I came to Paganism in my late teens, having found a brief spell of flirting with atheism utterly alien and unfulfilling, and having lost any will to believe the rote and scripted, sanitised stories offered up by "organised" religion. The dawning realisation that my heart was in Pagan faiths came to me organically. It was less of a conversion... and more an act of discovering that things I had always felt were true, little things that felt so right and small personal rituals I had followed since childhood had a name.
It was as though I had spent my life wandering, lost, in a strange land, unable to speak or understand the local language. Without any memories to tell me from where I had come, or in which direction my home lay, nor any means to ask for directions. But with always a lingering feeling that I had a home, somewhere, and with odd habits that could only be remnants of my old life, in the home country I could not remember. Then, one day, I turned a corner after a period of wandering through wilderness, only to see another traveller, dressed like me, and with the same habits as me.

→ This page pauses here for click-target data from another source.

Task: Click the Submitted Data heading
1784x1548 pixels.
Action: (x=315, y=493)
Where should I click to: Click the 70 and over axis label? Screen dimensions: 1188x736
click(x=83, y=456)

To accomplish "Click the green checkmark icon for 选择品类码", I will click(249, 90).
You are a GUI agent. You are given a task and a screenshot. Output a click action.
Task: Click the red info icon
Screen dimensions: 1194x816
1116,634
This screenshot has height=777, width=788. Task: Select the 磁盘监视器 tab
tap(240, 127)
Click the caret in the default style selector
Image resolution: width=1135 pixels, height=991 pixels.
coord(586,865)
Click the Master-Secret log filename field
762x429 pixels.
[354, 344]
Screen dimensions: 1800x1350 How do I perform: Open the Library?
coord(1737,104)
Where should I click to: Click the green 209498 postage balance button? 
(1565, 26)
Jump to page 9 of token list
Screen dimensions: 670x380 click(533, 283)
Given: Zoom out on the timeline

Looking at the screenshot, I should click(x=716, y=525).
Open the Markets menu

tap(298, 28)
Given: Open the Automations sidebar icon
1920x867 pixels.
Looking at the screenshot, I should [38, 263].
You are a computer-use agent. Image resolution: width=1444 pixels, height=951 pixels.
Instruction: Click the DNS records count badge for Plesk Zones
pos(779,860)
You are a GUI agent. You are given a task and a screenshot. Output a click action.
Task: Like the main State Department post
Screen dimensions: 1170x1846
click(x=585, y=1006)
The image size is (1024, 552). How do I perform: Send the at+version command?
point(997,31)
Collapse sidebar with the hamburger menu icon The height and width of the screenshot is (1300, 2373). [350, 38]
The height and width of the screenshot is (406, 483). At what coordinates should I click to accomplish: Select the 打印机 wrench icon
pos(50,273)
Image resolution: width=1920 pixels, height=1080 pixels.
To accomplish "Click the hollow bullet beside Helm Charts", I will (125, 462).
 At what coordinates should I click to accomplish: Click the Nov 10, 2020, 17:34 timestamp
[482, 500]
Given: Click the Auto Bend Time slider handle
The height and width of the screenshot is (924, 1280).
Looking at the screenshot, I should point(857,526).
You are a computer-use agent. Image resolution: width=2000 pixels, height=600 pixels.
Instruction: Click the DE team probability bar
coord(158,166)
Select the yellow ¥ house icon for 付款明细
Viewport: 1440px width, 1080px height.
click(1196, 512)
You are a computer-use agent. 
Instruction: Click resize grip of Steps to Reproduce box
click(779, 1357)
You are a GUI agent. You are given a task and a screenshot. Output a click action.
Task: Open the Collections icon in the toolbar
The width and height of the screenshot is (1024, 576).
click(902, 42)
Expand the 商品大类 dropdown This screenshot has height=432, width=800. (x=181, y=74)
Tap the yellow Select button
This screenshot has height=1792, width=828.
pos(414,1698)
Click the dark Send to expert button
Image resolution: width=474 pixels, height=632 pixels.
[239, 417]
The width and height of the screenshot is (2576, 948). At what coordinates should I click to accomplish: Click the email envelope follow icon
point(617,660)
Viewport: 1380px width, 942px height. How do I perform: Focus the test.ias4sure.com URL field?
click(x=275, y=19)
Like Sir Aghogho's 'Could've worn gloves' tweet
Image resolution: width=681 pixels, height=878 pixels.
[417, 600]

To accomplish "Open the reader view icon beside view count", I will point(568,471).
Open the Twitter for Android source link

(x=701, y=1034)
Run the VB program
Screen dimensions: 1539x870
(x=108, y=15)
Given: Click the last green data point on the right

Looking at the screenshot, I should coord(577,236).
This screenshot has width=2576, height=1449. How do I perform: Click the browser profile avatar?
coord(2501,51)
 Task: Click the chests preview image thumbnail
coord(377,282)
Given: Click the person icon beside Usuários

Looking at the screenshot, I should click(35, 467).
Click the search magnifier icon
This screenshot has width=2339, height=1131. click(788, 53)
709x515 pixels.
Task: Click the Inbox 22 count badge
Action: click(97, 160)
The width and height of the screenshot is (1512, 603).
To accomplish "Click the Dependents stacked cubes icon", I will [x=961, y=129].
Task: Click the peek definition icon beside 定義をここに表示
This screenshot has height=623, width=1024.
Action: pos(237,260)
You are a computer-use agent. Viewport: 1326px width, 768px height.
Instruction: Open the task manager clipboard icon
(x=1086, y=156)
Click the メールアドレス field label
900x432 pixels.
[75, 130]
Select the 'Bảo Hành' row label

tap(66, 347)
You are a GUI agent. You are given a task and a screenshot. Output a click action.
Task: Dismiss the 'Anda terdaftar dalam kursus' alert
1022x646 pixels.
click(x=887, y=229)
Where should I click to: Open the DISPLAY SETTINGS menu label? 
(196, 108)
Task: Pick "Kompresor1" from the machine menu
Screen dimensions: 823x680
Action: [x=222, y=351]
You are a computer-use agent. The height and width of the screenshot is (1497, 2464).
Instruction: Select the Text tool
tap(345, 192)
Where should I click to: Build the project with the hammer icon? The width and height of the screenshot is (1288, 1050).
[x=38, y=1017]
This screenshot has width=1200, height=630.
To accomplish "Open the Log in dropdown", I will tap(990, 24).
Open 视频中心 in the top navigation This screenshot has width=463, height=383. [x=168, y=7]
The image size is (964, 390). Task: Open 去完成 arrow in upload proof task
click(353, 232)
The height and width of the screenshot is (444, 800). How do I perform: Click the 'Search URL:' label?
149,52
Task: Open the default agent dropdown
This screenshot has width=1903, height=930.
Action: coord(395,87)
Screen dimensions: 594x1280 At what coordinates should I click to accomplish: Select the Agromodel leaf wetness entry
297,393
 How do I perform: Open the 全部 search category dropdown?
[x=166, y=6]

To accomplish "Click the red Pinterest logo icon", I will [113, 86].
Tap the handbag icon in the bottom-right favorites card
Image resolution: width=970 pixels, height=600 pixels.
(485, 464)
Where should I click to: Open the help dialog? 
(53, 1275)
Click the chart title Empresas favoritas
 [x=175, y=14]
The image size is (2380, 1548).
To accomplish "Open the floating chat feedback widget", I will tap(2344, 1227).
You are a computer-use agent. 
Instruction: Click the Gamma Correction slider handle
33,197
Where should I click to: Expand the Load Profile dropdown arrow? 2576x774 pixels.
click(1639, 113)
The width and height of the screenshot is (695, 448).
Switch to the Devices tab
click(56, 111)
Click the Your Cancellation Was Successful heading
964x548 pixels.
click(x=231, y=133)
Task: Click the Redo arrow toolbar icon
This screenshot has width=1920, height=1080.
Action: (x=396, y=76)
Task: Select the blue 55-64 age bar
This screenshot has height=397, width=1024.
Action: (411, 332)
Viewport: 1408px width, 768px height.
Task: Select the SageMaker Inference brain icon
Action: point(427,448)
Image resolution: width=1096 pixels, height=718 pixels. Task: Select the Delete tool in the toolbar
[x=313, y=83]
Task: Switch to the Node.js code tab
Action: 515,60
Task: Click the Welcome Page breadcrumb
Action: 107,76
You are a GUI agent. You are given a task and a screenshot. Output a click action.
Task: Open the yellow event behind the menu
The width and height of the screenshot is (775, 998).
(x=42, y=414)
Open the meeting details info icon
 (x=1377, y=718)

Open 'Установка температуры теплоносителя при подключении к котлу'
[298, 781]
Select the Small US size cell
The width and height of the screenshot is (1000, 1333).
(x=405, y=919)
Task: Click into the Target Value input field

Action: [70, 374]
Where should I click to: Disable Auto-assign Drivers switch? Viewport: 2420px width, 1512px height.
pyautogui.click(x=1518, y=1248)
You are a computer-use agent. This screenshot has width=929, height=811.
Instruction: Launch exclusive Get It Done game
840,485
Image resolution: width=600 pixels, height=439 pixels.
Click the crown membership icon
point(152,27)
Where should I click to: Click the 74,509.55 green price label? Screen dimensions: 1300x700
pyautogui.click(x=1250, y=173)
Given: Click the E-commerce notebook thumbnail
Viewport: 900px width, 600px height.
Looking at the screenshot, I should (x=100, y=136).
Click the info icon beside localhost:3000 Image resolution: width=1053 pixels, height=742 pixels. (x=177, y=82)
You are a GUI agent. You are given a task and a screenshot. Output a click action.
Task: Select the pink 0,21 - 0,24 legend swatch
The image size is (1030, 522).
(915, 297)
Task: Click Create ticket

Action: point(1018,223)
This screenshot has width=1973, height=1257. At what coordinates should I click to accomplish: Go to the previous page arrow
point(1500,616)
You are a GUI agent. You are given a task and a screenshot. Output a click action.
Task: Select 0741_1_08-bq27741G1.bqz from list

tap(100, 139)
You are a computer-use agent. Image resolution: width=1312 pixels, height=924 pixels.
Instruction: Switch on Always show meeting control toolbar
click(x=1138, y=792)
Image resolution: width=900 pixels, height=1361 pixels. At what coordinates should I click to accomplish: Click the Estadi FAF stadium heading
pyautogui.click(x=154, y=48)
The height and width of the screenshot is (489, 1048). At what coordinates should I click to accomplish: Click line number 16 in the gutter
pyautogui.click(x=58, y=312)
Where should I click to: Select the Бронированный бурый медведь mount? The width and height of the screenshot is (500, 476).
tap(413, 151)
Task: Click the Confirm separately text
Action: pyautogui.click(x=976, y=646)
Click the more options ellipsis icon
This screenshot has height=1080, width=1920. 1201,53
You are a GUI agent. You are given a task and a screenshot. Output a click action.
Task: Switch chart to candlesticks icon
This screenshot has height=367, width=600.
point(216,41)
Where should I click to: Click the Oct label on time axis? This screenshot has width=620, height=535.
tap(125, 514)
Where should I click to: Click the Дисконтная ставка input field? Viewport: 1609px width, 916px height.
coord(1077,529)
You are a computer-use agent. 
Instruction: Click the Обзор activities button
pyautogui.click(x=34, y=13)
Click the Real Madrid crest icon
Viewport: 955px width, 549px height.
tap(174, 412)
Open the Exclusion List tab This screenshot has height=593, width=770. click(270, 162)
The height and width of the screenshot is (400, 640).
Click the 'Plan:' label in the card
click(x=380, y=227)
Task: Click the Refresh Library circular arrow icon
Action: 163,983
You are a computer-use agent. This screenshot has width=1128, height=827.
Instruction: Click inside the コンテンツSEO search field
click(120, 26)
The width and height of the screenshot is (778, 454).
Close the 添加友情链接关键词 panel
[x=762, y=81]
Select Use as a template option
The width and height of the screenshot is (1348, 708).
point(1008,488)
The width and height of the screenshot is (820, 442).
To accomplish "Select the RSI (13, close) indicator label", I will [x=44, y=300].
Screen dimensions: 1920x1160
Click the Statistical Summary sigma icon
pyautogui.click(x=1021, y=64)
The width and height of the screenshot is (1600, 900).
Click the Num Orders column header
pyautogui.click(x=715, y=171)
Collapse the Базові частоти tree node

We nod our heads in recognition, and greet eachother in passing. Our language is the same! Over time, my will to search renewed, I find more glimpses of the lost land of my birth. The odd written text in a language I can recognise, or an encounter with people following a ritual that feels familiar. I haven't yet found the land I call home, but I know its name now, and call to it.
The thing about all that waffle above is, because of the manner in which I have come to my faith, I have no coven or group to call my own. My pat of discovery was a path taken alone, and necessarily took what appears at times a tangential direction from that commonly followed by mainstream Pagans. I've taught myself most of what I know, although my partner has helped me to find my own path, and I get certain things "wrong" as a result. For a long time I pronounced Samhain phonetically, and I confuse Mabon and Lughnasad all the time. The Triple Goddess and Horned God that I bow my head to are as much creations of my own understanding of what a God should be as they are the Nature-based deities of old and new Pagan paths. I think that Terry Pratchett's idea of a "dark morris" for the dark half of the year to balance the colourful and noisy Summer morris dance is really neat. I self-identify as a "Granny Weatherwax".
For me, what rituals I do engage in are more about the spiritual than the physical. I own no "101 spells for beginners" books, nor do I have 20 different coloured candles for appropriate spells. My wand is a cut, sanded and beeswax-polished piece of wood cut from a fallen branch, not a bright confection of crystals and ribbon with intricate engravings. My pendulum is plan brass, but very well weighted. I own no cauldron, scrying stone or crystal ball, although I would like to learn to read tea leaves. My runes, when completed, will be plain, flat pieces of wood with the relevant symbols burnt into one side. I do no elaborate dances, sing no chants and focus my energies instead on quiet, ritual meditation, visualising everything that I need. If an athame is required, there are plenty of knives in my kitchen drawer, and a wonderful, blunt flip-knife given to me by my father.
If I were to ever sit down with a coven member and discuss Paganism, I am sure they would find me very ignorant regarding my faith, and I don't know if I ever really could join a group, now, as my personal relationship with nature is developed so much, now. This does leave me feeling somewhat nervous to even try and converse with more learned Pagans, sadly.
But that doesn't really matter. Paganism today is likely so very different to the Paganism practiced in older times, and it hasn't done us any harm, so it seems to me that the really important parts will remain regardless of the manner in which one practices.